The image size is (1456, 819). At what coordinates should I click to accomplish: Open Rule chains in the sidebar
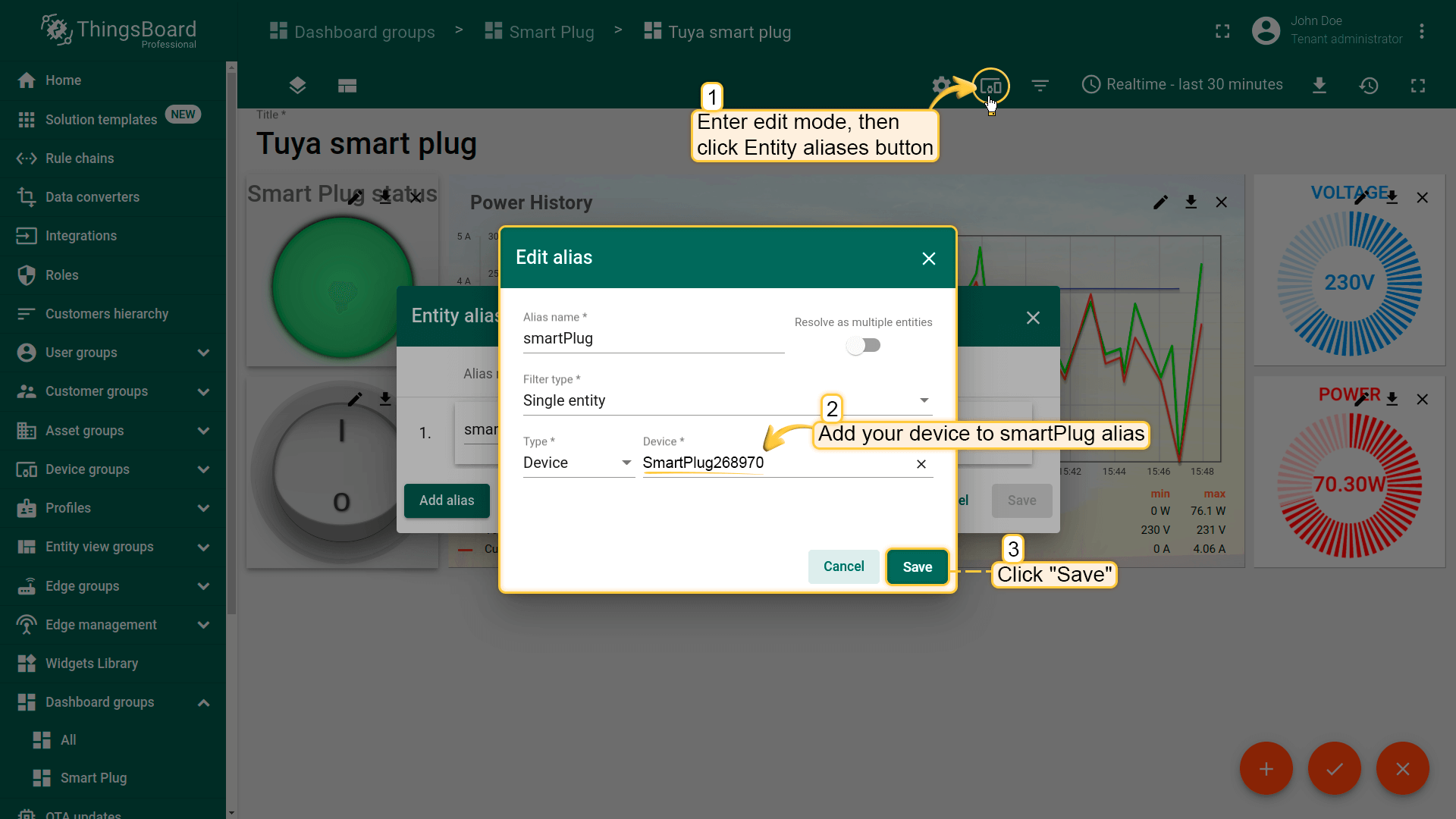pyautogui.click(x=80, y=158)
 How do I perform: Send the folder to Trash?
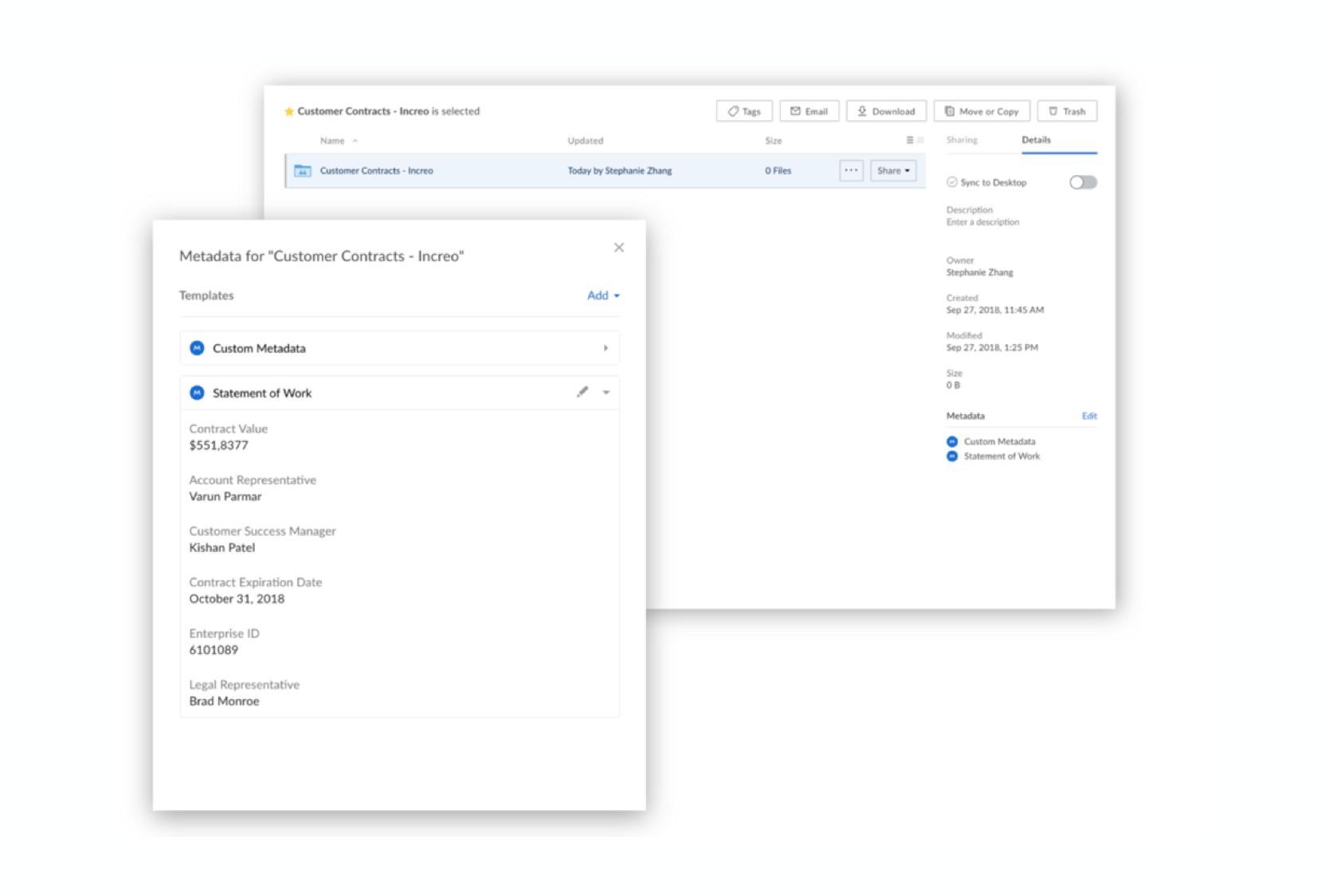tap(1068, 111)
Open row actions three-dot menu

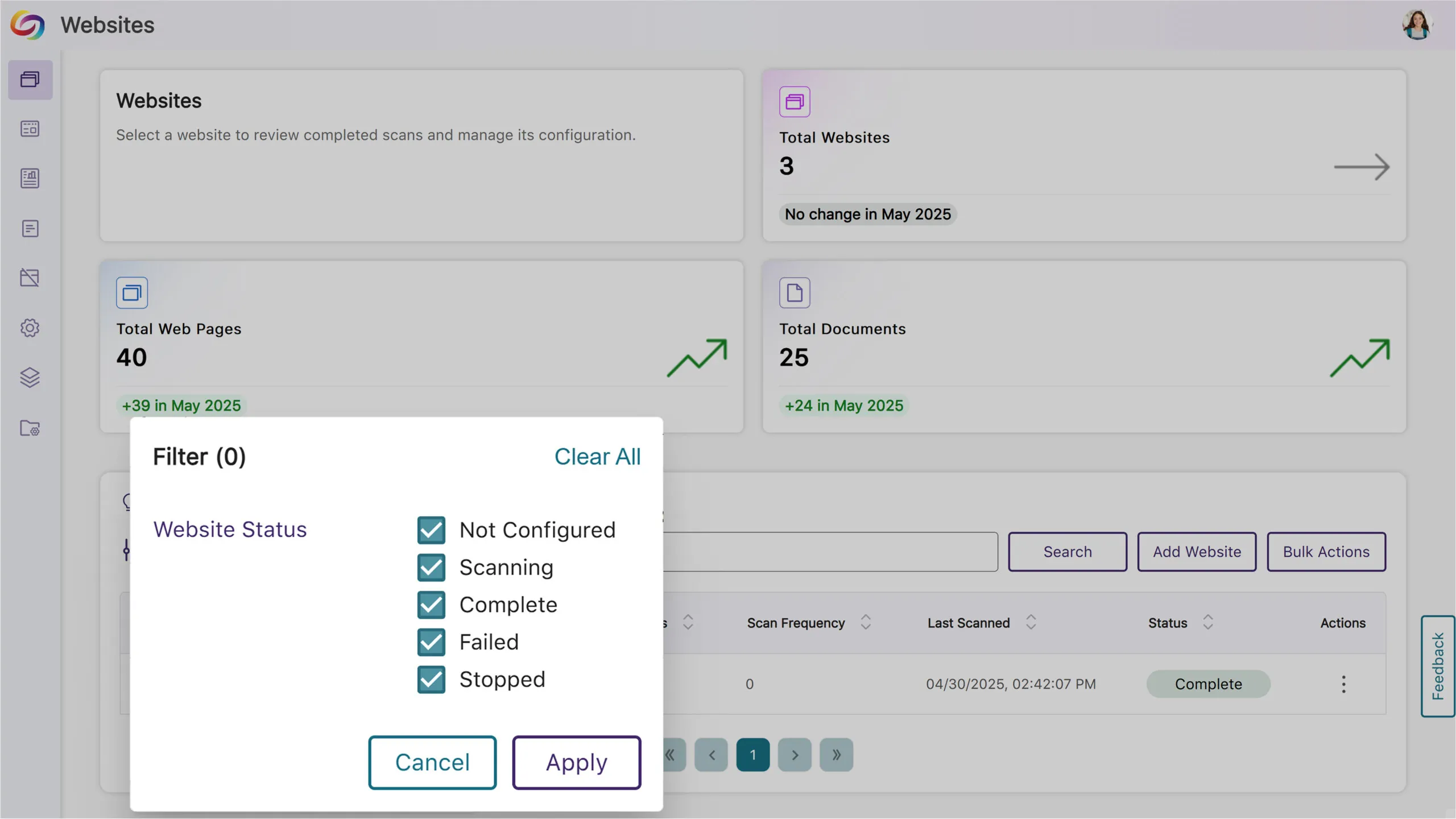[1343, 684]
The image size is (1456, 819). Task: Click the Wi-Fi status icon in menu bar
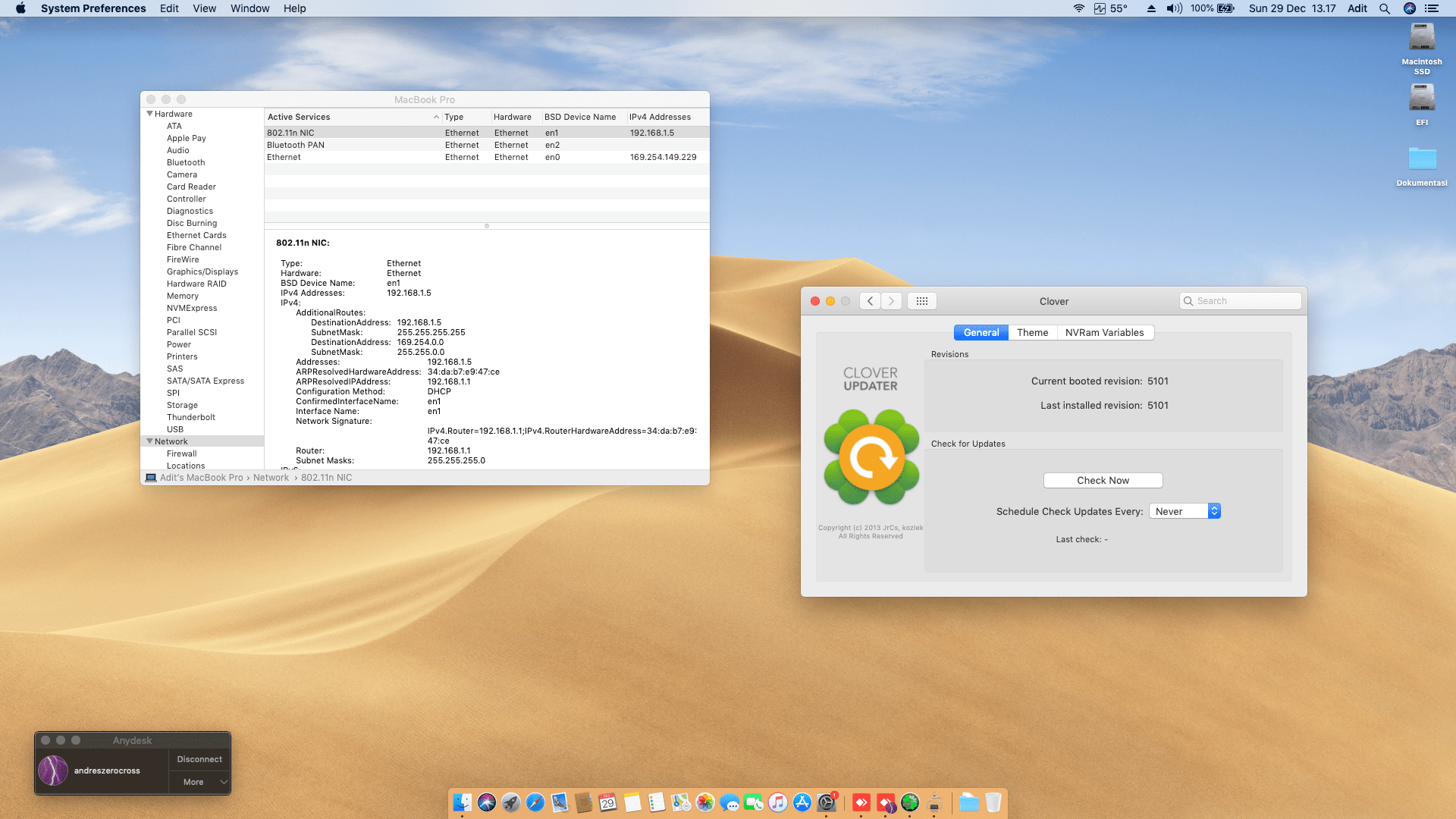[1078, 8]
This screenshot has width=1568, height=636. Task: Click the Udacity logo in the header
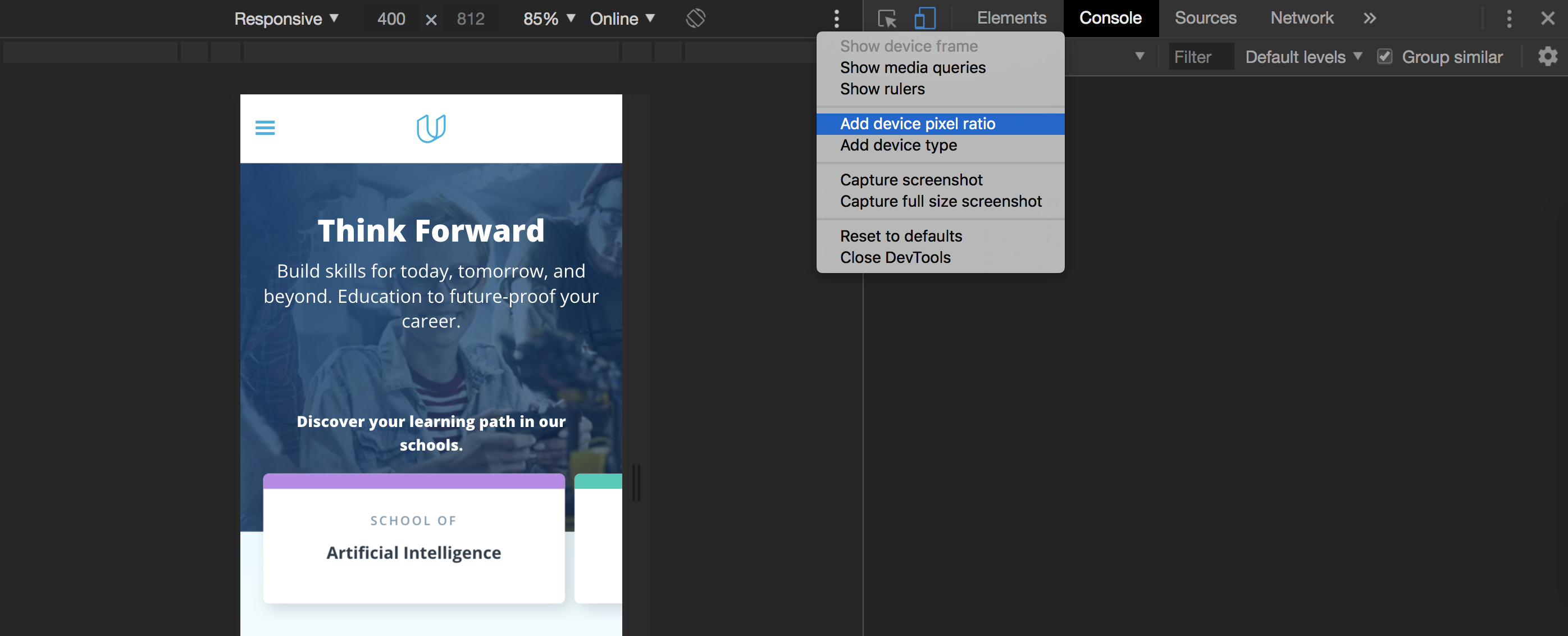point(431,128)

|---|

● **PROMPT**
Return the listing above in an exact copy that leaves out the images.

● **RESPONSE TO THE EXERCISE**
The image size is (1456, 819). At what coordinates should I click to accomplish: Open Rule chains in the sidebar
pyautogui.click(x=80, y=158)
 How do I perform: Send the folder to Trash?
tap(1068, 111)
Open row actions three-dot menu

[1343, 684]
The image size is (1456, 819). Task: Click the Wi-Fi status icon in menu bar
[1078, 8]
This screenshot has width=1568, height=636. Task: Click the Udacity logo in the header
point(431,128)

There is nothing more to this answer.